Regarding Social Security, the president hasn't got the message, either. While much of his party—including Sanders, now the ranking member of the Seate Finance Committee—advocate expanding the program, Obama is again toying with the idea of cutting it. His notion of how to help working households concerned about their ability to retire in comfort, instead, is to some modest moves to encourage IRA and 401(k) savings.

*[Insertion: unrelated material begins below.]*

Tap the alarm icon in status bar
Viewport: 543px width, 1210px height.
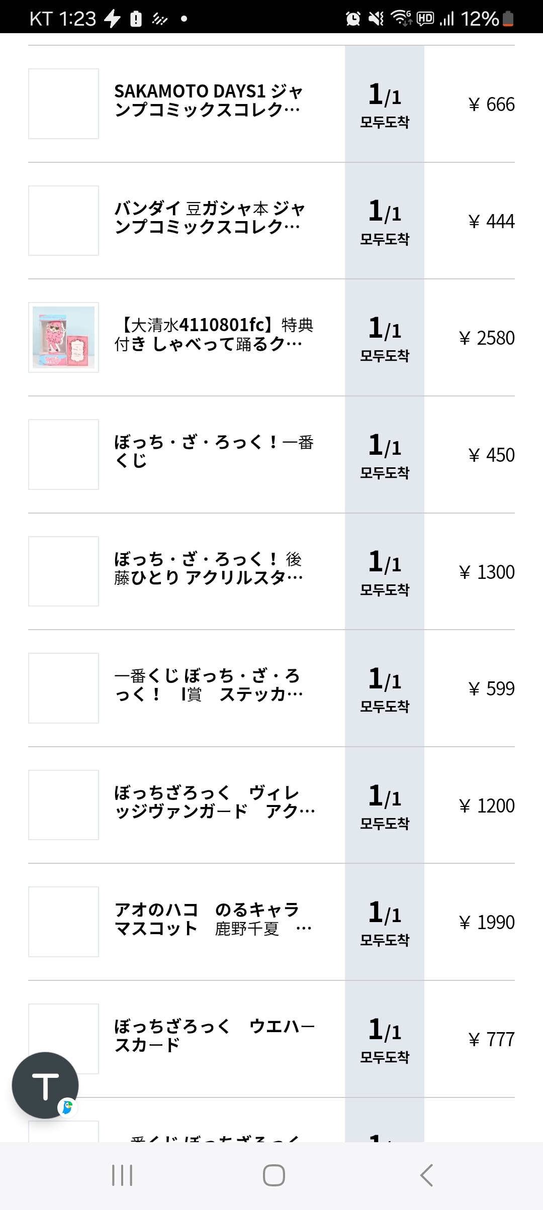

What remains to be seen is which elements of his budget are there merely to appeal to the working households Obama has so often ignored, and which ones could form the basis of a budget deal with the GOP. Republican leaders have been tossing hints for weeks that a deal on corporate taxes may be possible, suggesting the president's proposals for taxation of foreign profits—weak as they are—may be a starting point for negotiations. The fact that he's proposing to pass on more costs to Medicare recipients, and is placing the chained CPI back on the table, signals that a deal to cut Social Security and Medicare may not out of the question either. We already know that Obama and the GOP leadership see eye-to-eye on NAFTA-like trade deals in Europe and the Asia-Pacific region, even if many lawmakers of both parties—and the public—oppose them.
Maybe the president's budget is a middle-class manifesto. But that may only be what he wants us to think.